New process produces hydrogen from methane, without emitting CO2
Natural gas accounts for over 28 percent of US energy consumption. Its main component, methane, is a widely-used fossil fuel but also a major contributor to rising CO2 levels, and thus climate change. To address this issue, researchers from the Institute of Advanced Sustainability Studies (IASS) and Karlsruhe Institute of Technology (KIT) have developed a process that extracts the energy content of methane, in the form hydrogen, without producing carbon dioxide.
In a process called "methane cracking," the molecular components of methane – hydrogen and carbon – are separated at temperatures of over 750° C (1,382° F), without harmful emissions. The concept of methane cracking has been around for several decades, but was limited by low conversion rates and carbon clogging.
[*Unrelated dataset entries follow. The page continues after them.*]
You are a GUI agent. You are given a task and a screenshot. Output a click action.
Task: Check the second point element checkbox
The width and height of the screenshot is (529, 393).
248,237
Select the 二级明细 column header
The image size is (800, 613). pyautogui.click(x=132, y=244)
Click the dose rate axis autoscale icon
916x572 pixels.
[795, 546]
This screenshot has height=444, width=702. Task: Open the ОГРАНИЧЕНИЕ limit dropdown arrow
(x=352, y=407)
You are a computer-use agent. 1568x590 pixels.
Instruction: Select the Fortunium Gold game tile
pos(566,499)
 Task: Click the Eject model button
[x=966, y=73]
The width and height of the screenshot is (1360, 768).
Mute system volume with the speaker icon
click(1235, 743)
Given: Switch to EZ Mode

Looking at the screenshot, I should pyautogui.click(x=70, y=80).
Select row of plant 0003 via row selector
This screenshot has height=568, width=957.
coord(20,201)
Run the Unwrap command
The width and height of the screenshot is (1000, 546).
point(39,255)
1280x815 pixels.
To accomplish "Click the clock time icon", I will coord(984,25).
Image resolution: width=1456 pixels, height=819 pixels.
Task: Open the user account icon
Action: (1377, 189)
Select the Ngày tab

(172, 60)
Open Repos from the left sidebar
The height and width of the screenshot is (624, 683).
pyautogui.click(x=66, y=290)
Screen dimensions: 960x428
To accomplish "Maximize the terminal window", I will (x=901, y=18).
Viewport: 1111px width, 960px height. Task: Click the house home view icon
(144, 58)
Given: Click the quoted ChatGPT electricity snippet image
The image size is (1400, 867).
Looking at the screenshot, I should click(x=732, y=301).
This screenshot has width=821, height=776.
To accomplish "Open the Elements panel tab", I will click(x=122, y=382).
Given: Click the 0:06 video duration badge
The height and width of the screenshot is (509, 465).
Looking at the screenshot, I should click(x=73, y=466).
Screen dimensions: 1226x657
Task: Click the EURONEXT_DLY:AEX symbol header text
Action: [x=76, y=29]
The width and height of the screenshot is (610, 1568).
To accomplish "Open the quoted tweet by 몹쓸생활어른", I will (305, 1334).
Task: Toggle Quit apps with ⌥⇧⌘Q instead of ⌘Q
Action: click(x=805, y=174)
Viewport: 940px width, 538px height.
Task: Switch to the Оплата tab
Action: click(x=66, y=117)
The researchers tweaked the process using a novel 1.2-meter-high (4 ft) reactor design based on liquid metal technology, and made of quartz and stainless steel. Fine methane bubbles are injected into columns of molten tin. As they rise to the surface, the carbon is separated out and deposited as powder at the top end of the reactor. Clogging is avoided due to the easily separated micro-granular carbon powder, while the reactor's design makes it resistant to corrosion.
According to Professor Thomas Wetzel of KIT, the reactor produces hydrogen with a 78 percent conversion rate at 1,200° C (2,192° F), while operating continuously for two weeks. It's this latter aspect that offers the most hope for an eventual reactor built to industrial scale, which would be powered by the produced hydrogen.
"We expect that another three years research and development could result in an industrial prototype for a modular reactor, which could be scaled by simple multiplication," researcher Stefan Stueckrad told Gizmag.
Stueckrad added that the energy efficiency of the process "has been evaluated as slightly higher than conventional steam reforming of natural gas and about 20 percent higher than coal gasification" – assuming both employ carbon capture and storage.
The team's research showed that methane cracking is comparable to water electrolysis, in regards to CO2 emissions per unit of hydrogen, and more than 50 percent cleaner than steam methane reforming technologies. Preliminary calculations reveal that the technology could achieve costs of €1.9 to €3.3 (US$2 to $3.50) per kilogram of hydrogen (at current German natural gas prices).
The next phase of the research will concentrate on optimizing aspects of the reactor design and a gradual scaling up to handle increased flow rates.